What the task asks — Reproduce the following items word for word, starting at the line that contains "coordinates (220, 187)." and ending at the line that contains "The width and height of the screenshot is (640, 480). Describe", with both of those lines included.

Records for processing Start Marker

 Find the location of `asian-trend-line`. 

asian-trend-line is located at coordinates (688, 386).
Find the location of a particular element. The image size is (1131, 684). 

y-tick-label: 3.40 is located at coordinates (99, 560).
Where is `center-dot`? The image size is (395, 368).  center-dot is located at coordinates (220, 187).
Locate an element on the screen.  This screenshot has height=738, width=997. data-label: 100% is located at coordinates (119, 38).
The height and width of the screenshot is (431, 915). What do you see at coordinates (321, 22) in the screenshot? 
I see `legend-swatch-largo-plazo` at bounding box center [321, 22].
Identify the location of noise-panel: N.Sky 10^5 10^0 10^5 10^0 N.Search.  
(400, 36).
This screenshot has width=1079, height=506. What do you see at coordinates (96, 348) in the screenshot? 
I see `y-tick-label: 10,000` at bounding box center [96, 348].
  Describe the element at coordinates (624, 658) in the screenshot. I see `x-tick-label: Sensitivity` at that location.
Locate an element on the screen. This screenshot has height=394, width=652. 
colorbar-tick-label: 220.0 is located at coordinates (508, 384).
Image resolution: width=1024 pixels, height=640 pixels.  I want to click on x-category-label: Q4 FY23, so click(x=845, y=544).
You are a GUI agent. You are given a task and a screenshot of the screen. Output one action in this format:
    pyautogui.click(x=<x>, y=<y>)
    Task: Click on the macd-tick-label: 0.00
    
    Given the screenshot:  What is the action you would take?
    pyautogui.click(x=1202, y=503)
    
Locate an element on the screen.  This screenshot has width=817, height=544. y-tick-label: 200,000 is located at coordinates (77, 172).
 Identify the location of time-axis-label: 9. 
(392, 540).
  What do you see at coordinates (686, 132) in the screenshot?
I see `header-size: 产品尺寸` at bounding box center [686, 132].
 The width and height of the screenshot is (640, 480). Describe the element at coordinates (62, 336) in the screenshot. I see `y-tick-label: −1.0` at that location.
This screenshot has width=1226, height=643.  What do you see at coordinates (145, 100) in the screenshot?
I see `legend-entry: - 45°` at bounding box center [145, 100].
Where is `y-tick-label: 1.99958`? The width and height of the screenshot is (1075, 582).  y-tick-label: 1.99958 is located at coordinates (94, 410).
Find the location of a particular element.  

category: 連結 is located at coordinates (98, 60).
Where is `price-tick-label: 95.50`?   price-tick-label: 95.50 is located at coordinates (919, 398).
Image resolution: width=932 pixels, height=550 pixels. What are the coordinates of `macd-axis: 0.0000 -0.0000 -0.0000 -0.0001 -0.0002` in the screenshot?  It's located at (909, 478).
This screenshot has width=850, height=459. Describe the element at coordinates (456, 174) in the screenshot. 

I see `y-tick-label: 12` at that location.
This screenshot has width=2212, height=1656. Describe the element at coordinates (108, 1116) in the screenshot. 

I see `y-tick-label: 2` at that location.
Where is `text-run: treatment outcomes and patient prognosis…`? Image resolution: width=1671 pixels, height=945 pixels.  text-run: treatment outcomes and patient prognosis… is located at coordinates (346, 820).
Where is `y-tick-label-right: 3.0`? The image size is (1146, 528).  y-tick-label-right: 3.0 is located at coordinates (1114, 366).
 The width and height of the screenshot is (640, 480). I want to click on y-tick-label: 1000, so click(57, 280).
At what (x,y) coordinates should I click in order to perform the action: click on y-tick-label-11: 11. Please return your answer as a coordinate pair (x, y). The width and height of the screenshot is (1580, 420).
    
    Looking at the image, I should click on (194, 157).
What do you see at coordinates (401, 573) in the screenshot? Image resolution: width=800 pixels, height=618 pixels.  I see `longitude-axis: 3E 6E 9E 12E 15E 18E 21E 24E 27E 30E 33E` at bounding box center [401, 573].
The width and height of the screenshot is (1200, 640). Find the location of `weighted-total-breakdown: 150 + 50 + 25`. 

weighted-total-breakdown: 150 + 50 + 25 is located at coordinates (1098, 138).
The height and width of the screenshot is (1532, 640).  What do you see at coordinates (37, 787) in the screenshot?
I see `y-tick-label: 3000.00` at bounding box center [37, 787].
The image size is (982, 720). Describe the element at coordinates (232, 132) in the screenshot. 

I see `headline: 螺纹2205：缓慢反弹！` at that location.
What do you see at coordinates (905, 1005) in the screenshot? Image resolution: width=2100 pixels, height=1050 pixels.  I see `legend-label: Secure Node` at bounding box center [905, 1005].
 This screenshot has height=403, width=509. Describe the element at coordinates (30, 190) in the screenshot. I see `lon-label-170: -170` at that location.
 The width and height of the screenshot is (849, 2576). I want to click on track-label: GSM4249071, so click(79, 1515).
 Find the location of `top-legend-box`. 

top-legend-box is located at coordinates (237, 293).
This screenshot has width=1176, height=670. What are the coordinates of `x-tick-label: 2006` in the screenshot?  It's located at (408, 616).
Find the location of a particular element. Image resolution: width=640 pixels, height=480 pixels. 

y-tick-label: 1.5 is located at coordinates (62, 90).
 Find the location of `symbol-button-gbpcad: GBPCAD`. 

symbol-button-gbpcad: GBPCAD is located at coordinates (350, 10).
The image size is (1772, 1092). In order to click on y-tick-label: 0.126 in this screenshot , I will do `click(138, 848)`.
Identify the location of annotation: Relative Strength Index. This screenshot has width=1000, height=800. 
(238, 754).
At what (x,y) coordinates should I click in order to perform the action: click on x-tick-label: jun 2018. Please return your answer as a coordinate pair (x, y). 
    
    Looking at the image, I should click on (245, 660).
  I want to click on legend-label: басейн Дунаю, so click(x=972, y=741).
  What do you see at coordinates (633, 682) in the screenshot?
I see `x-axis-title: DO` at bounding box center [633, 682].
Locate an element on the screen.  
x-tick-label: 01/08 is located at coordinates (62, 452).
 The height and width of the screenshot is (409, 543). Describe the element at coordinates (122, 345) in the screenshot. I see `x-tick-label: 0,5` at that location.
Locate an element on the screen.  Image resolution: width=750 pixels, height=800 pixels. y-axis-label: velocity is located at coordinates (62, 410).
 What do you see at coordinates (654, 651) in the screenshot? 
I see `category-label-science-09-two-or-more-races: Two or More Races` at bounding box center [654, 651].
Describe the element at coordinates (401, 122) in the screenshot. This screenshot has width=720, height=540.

Records for processing End Marker

Response —
Where is `center-dot`? The image size is (395, 368).  center-dot is located at coordinates (220, 187).
Locate an element on the screen.  This screenshot has height=738, width=997. data-label: 100% is located at coordinates (119, 38).
The height and width of the screenshot is (431, 915). What do you see at coordinates (321, 22) in the screenshot? 
I see `legend-swatch-largo-plazo` at bounding box center [321, 22].
Identify the location of noise-panel: N.Sky 10^5 10^0 10^5 10^0 N.Search.  
(400, 36).
This screenshot has width=1079, height=506. What do you see at coordinates (96, 348) in the screenshot? 
I see `y-tick-label: 10,000` at bounding box center [96, 348].
  Describe the element at coordinates (624, 658) in the screenshot. I see `x-tick-label: Sensitivity` at that location.
Locate an element on the screen. This screenshot has height=394, width=652. 
colorbar-tick-label: 220.0 is located at coordinates (508, 384).
Image resolution: width=1024 pixels, height=640 pixels.  I want to click on x-category-label: Q4 FY23, so click(x=845, y=544).
You are a GUI agent. You are given a task and a screenshot of the screen. Output one action in this format:
    pyautogui.click(x=<x>, y=<y>)
    Task: Click on the macd-tick-label: 0.00
    
    Given the screenshot:  What is the action you would take?
    pyautogui.click(x=1202, y=503)
    
Locate an element on the screen.  This screenshot has width=817, height=544. y-tick-label: 200,000 is located at coordinates (77, 172).
 Identify the location of time-axis-label: 9. 
(392, 540).
  What do you see at coordinates (686, 132) in the screenshot?
I see `header-size: 产品尺寸` at bounding box center [686, 132].
 The width and height of the screenshot is (640, 480). Describe the element at coordinates (62, 336) in the screenshot. I see `y-tick-label: −1.0` at that location.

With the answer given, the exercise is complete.